The main theme coursing through Mindful Aging is that what happens in our body is not separate from our mind. It follows on that our thoughts have a profound impact on our psychological, emotional and physical wellbeing. In which case in order to remain our healthiest and most vibrant, we must enhance our physical health, stimulate our minds and explore latent creative talents. Dr Brandt reveals the building blocks to loving life - diet and exercise, continuous learning, creative exploration, meaningful social engagement, being of service to others and spiritual connection.
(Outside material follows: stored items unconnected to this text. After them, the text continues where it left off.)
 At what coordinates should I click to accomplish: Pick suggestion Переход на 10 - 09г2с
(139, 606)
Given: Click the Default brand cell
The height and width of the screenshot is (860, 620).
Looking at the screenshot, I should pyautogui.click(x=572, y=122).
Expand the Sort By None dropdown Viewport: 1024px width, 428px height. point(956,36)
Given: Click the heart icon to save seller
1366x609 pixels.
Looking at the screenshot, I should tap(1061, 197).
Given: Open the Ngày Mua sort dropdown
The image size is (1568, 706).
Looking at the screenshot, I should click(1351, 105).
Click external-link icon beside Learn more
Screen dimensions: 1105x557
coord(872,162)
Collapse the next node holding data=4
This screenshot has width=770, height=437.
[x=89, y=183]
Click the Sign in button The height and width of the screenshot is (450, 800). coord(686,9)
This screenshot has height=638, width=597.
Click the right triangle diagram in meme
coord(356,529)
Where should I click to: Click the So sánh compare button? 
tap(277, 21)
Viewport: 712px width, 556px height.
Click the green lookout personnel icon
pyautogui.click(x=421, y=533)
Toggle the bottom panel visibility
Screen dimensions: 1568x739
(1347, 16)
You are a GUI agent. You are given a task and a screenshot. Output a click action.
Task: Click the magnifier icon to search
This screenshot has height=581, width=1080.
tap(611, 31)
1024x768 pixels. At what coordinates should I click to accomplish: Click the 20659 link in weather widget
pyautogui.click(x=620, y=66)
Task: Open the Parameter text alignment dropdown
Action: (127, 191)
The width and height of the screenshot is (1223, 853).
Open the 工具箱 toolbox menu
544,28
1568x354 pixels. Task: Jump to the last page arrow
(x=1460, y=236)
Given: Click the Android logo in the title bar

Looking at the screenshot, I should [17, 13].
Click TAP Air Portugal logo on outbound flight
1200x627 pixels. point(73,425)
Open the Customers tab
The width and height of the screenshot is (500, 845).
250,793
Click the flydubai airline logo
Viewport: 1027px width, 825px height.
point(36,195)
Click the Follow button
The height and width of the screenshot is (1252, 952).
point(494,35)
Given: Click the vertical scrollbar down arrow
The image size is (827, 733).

As we age, our goals shift away from material success towards aspirations of achieving a meaningful and satisfying life, but how do we do that? Dr Brandt advocates a mindset of realistic positivity, “where we acknowledge the situation we find ourselves in, including its real cause”, then focus on bringing about the change we desire, the vision we have for our lives. She employs various tools and strategies throughout, such as emotional mindfulness, empowering self talk, adopting gratitude as your foremost attitude and letting go of what is no longer serving us - regrets, resentments and faulty thinking patterns, which hold us back from living our best life today. In essence this entails giving forgiveness of ourselves and others, which as everyone knows is much harder than it sounds, but Dr Brandt’s comprehensive exercises talk us through the process. These have to be practised in order to make and consolidate the necessary neural connections to change our behaviour. As Dr Brandt so wisely says, “We’re all on a hero’s journey, but our starting points, our destinations and the dragons we encounter along the way are unique to each of us”.

After we have shed limiting beliefs, we are free to reconnect with our authentic self and can begin to craft a new vision of what is possible for our life, redefining older age for ourselves. Neuroscience has established that our brains remain ‘plastic’, ever changing and able to make new connections throughout life. This means that we can continue to learn and grow until our dying day. Dr Brandt illustrates her points with real life examples of how it’s never too late to realise new dreams.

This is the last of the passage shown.